- Records supplied -
----------

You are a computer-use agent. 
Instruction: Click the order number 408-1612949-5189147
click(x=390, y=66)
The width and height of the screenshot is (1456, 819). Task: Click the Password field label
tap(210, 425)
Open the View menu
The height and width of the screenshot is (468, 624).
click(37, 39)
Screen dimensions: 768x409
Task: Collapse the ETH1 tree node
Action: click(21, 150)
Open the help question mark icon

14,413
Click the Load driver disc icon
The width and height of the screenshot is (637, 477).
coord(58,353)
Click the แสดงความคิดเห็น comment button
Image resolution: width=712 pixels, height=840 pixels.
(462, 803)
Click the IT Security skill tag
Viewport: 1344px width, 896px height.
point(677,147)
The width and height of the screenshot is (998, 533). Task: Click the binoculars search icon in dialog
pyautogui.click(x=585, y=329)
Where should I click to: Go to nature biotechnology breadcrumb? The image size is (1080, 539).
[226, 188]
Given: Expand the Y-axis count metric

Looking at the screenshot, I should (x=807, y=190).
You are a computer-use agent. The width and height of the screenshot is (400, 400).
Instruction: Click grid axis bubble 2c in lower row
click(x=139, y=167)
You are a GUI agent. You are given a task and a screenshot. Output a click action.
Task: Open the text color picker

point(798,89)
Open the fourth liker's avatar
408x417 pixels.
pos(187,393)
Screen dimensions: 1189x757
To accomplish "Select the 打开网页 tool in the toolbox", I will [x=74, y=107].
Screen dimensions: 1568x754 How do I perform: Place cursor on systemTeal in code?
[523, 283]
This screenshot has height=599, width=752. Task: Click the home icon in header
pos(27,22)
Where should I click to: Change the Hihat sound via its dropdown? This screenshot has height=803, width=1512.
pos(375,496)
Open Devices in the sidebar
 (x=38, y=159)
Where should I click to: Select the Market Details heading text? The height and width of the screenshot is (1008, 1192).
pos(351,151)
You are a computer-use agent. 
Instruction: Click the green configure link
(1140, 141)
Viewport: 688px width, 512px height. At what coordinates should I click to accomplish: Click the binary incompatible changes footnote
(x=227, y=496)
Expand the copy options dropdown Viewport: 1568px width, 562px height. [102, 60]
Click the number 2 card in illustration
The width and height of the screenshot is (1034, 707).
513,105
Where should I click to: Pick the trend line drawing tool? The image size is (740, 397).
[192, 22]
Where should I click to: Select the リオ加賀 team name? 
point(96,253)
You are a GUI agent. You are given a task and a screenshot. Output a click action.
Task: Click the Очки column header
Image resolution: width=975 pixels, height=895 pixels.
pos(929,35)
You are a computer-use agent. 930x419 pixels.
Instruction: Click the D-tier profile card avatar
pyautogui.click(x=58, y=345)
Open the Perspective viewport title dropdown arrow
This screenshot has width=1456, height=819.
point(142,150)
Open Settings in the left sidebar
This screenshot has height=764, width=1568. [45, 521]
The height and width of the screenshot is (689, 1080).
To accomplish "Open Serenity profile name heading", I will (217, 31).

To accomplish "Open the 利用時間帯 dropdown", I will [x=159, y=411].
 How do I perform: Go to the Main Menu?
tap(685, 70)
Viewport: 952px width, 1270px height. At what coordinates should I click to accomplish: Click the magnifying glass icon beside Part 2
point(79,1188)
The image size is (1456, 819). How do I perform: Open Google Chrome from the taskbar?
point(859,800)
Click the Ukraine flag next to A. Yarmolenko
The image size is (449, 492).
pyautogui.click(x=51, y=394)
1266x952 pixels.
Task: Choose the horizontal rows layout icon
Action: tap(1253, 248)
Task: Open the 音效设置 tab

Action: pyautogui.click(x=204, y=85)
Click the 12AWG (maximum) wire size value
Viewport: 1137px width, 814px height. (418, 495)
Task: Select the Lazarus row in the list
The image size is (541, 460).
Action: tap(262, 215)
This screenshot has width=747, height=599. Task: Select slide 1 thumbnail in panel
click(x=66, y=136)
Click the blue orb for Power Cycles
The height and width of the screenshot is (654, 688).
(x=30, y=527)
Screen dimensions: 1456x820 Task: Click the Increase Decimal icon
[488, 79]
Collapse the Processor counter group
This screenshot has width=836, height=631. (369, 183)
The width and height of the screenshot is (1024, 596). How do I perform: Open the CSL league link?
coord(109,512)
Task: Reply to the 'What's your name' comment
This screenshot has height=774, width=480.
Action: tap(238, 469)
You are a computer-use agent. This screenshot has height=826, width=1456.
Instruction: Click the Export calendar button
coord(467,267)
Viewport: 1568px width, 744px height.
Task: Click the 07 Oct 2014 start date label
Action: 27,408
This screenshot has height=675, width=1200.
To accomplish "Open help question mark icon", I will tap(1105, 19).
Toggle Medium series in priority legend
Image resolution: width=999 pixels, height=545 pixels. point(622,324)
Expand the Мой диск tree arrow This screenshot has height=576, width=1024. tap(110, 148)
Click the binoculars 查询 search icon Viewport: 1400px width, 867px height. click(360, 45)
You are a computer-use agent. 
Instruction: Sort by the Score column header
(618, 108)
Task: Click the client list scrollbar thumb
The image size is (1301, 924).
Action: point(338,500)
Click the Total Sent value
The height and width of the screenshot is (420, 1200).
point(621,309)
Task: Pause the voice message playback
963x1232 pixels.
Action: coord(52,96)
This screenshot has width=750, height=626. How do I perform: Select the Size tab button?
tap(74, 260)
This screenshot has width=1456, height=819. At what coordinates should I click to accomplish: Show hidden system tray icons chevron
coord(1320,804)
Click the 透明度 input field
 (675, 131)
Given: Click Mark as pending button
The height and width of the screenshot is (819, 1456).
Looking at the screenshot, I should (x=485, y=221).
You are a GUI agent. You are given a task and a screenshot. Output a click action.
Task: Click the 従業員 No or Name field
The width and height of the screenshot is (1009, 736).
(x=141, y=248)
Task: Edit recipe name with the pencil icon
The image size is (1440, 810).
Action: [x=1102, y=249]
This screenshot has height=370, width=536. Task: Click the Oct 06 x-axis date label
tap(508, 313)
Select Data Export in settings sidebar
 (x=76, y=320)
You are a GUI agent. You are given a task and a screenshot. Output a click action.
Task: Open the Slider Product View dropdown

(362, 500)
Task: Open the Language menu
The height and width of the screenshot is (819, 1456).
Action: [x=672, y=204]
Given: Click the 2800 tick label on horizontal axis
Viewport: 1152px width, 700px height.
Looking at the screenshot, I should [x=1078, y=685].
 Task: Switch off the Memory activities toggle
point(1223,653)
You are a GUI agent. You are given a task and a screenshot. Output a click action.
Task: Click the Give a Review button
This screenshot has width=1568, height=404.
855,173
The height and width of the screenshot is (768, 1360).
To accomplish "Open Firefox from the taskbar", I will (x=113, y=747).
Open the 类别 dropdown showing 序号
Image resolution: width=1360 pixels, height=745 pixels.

----------

- Objective -
Quote the listing above word for word, starting with the line that contains "This screenshot has width=750, height=626." and going on through the line that contains "Action: [x=1102, y=249]".

- Finished task -
This screenshot has width=750, height=626. How do I perform: Select the Size tab button?
tap(74, 260)
This screenshot has width=1456, height=819. At what coordinates should I click to accomplish: Show hidden system tray icons chevron
coord(1320,804)
Click the 透明度 input field
 (675, 131)
Given: Click Mark as pending button
The height and width of the screenshot is (819, 1456).
Looking at the screenshot, I should (x=485, y=221).
You are a GUI agent. You are given a task and a screenshot. Output a click action.
Task: Click the 従業員 No or Name field
The width and height of the screenshot is (1009, 736).
(x=141, y=248)
Task: Edit recipe name with the pencil icon
The image size is (1440, 810).
Action: [x=1102, y=249]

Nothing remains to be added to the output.